PracHub
QuestionsPremiumCoachesLearningGuidesInterview Prep

Quick Overview

This question evaluates a candidate's ability to implement and reason about load balancing algorithms (round-robin and consistent hashing), covering competencies in data structures, hashing, concurrency, correctness, and unit testing.

  • Medium
  • DoorDash
  • Coding & Algorithms
  • Software Engineer

Implement and compare round-robin and consistent hashing

Company: DoorDash

Role: Software Engineer

Category: Coding & Algorithms

Difficulty: Medium

Interview Round: Onsite

Implement a round-robin load balancer that selects among service nodes, skipping unavailable nodes and wrapping around correctly. Fix typical pitfalls: avoid typos in status constants, ensure the current-index state persists correctly across calls (thread-safe, no unintended resets), and guarantee the algorithm never returns an unavailable node; add comprehensive unit tests to catch these cases. Then implement a consistent-hashing load balancer with virtual nodes; support node additions/removals with minimal key movement and demonstrate how you locate the next available node when the initial target is down. Compare the two approaches in terms of time/space complexity, rebalancing behavior, cache affinity, failure handling, hotspot risk, and typical production use cases.

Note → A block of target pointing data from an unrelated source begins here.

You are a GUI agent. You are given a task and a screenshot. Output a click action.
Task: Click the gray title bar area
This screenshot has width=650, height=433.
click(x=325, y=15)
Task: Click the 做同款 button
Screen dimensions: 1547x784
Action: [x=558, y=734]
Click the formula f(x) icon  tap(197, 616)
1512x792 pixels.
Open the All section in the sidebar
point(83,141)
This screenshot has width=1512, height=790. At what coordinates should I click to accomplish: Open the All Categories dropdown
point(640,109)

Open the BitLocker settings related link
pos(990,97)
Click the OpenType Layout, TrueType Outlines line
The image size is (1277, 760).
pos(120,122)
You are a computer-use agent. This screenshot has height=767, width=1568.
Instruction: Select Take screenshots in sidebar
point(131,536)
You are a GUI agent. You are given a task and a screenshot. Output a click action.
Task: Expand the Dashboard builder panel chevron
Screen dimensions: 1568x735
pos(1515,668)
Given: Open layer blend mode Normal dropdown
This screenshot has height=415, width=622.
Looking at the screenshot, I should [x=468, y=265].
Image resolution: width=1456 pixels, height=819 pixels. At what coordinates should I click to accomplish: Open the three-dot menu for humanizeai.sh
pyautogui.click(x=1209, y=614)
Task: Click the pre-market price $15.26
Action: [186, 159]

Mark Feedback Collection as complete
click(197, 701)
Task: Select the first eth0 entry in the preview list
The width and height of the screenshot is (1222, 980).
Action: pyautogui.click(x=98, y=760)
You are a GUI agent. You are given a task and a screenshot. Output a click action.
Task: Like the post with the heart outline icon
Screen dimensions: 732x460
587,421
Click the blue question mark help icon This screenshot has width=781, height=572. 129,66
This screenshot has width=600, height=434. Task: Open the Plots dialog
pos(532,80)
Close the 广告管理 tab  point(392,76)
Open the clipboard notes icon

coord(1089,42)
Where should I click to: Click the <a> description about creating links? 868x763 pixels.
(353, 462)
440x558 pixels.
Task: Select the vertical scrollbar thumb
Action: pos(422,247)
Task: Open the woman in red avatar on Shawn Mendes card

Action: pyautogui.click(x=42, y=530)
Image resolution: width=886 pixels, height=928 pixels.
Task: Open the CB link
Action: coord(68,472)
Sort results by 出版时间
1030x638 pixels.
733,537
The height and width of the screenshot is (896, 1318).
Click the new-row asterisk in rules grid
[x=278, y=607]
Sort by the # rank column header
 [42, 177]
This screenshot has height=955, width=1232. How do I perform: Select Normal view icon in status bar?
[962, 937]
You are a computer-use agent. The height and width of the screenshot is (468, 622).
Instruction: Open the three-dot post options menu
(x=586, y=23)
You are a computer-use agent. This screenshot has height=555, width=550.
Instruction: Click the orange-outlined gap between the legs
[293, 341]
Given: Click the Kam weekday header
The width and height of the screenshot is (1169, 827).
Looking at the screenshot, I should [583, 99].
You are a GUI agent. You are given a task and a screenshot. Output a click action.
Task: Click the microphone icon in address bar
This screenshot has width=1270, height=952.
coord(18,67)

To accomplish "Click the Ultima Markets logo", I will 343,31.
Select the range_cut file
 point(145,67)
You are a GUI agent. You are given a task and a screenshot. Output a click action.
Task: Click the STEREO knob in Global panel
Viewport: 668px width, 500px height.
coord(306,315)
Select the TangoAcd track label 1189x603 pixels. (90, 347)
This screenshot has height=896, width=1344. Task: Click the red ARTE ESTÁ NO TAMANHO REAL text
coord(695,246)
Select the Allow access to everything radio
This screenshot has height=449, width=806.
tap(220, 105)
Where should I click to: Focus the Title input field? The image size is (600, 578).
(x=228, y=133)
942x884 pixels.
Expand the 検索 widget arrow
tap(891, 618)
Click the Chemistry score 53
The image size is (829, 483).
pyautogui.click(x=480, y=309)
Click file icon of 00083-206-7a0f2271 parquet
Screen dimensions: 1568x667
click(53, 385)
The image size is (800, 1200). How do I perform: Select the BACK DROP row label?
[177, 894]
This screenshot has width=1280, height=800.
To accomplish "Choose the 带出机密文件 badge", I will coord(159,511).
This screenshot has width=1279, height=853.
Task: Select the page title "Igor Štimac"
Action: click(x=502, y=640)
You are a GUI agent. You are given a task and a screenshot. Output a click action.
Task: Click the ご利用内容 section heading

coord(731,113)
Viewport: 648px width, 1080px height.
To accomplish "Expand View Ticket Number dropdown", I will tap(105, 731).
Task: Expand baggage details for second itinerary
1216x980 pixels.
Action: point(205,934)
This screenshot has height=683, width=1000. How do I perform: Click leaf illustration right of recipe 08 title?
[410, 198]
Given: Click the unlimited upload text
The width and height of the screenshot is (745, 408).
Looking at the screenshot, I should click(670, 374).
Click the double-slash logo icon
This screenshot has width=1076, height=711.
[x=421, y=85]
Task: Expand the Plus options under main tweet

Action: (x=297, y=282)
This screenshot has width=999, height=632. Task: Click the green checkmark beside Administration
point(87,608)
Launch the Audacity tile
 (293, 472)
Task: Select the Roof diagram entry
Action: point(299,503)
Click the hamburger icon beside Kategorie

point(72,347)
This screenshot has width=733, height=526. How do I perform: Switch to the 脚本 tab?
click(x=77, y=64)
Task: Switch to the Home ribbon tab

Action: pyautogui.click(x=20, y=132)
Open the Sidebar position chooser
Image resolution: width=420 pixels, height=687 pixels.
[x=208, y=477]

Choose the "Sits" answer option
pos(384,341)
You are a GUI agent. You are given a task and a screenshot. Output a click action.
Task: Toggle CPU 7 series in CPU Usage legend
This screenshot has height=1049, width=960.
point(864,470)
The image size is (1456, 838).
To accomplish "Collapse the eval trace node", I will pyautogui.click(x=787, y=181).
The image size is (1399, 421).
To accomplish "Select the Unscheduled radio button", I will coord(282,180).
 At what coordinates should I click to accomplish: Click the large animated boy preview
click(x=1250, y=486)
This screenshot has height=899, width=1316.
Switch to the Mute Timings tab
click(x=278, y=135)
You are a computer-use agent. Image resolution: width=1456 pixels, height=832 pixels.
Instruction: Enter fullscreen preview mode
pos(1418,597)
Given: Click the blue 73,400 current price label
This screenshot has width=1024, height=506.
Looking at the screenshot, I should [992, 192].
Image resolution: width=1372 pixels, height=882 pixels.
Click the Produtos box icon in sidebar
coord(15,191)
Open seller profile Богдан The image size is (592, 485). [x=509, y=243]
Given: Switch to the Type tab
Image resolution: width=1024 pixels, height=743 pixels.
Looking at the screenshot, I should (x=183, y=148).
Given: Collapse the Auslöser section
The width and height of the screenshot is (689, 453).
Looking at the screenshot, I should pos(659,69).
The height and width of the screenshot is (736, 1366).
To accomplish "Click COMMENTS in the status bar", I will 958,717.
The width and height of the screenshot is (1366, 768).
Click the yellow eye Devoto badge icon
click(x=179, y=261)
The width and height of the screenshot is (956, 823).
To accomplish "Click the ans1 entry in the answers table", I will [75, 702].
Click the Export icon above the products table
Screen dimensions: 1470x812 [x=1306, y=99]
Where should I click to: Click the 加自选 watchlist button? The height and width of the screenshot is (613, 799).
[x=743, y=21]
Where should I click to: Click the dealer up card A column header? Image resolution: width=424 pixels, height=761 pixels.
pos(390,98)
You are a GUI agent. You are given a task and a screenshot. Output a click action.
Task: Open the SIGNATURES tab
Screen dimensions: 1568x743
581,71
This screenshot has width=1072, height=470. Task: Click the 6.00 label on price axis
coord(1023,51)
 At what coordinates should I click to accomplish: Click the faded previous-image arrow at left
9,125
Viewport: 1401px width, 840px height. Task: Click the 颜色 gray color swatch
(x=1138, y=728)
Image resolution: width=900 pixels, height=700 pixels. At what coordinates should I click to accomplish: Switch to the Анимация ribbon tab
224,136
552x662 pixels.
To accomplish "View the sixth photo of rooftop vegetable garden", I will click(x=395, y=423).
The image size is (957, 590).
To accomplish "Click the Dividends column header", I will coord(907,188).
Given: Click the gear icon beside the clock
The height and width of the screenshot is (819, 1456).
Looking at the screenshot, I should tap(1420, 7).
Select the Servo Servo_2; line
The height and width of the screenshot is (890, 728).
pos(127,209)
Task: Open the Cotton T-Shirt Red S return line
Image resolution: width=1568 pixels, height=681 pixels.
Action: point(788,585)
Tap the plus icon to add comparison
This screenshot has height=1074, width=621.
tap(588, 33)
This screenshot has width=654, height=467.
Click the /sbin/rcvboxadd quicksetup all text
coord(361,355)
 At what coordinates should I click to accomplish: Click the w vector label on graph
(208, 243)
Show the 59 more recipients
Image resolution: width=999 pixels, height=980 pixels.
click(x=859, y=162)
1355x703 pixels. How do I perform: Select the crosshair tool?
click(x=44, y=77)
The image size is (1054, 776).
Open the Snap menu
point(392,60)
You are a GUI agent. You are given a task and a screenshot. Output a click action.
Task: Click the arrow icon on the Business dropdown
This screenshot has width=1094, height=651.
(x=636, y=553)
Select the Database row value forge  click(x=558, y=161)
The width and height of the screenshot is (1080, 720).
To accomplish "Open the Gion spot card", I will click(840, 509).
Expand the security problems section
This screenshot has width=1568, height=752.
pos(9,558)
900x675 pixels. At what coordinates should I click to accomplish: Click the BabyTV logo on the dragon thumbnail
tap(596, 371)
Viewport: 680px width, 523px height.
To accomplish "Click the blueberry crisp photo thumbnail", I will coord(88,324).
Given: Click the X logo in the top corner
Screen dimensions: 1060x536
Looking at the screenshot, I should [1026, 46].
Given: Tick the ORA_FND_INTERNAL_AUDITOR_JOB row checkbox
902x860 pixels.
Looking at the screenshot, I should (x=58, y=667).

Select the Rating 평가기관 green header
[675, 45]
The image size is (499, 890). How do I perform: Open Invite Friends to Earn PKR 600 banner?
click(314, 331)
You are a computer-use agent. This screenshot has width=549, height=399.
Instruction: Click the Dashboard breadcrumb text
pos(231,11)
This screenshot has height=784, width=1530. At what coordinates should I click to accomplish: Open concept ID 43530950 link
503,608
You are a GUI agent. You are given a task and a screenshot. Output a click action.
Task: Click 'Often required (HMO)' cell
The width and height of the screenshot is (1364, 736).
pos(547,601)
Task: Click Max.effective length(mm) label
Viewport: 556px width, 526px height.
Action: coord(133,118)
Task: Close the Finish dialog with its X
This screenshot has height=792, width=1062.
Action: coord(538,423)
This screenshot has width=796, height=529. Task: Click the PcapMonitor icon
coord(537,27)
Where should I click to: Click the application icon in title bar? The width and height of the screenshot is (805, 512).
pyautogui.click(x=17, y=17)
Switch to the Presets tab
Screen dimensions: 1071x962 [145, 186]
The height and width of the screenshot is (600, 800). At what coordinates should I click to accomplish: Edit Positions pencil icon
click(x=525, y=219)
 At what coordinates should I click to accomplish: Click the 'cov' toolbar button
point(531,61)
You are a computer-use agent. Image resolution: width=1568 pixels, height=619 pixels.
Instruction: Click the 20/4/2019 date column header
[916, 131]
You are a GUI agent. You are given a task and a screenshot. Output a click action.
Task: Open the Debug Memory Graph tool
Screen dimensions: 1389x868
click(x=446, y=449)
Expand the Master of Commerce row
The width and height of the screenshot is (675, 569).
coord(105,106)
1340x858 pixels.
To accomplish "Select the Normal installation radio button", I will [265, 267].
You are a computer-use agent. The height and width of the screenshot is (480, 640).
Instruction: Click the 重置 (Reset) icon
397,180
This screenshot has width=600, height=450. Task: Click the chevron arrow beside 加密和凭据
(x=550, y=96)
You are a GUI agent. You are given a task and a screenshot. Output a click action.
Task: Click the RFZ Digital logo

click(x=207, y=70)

Quick Answer: This question evaluates a candidate's ability to implement and reason about load balancing algorithms (round-robin and consistent hashing), covering competencies in data structures, hashing, concurrency, correctness, and unit testing.

Part 1: Round-Robin Load Balancer Simulator

Simulate a round-robin load balancer. Each node is a pair (node_id, status). Only the exact status 'UP' means the node is available; every other status must be treated as unavailable. You are also given start_index, which is the index of the last node selected before this simulation begins (-1 means no node has been selected yet). For each incoming request, move forward one position at a time, wrap around at the end, skip unavailable nodes, and return the first available node. If all nodes are unavailable, return None for that request and keep the current index unchanged. Return both the full selection sequence and the final current index.

Constraints

  • 0 <= len(nodes) <= 10^4
  • 0 <= requests <= 10^4
  • start_index is -1, or 0 <= start_index < len(nodes)
  • Node status is a string; only 'UP' counts as available

Examples

Input: ([('A', 'UP'), ('B', 'UP'), ('C', 'UP')], -1, 5)

Expected Output: (['A', 'B', 'C', 'A', 'B'], 1)

Explanation: Normal round-robin over three healthy nodes.

Input: ([('A', 'UP'), ('B', 'DOWN'), ('C', 'UP')], -1, 4)

Expected Output: (['A', 'C', 'A', 'C'], 2)

Explanation: Node B is skipped every time, and the index must persist across picks.

Input: ([('A', 'DOWN'), ('B', 'BROKEN')], -1, 3)

Expected Output: ([None, None, None], -1)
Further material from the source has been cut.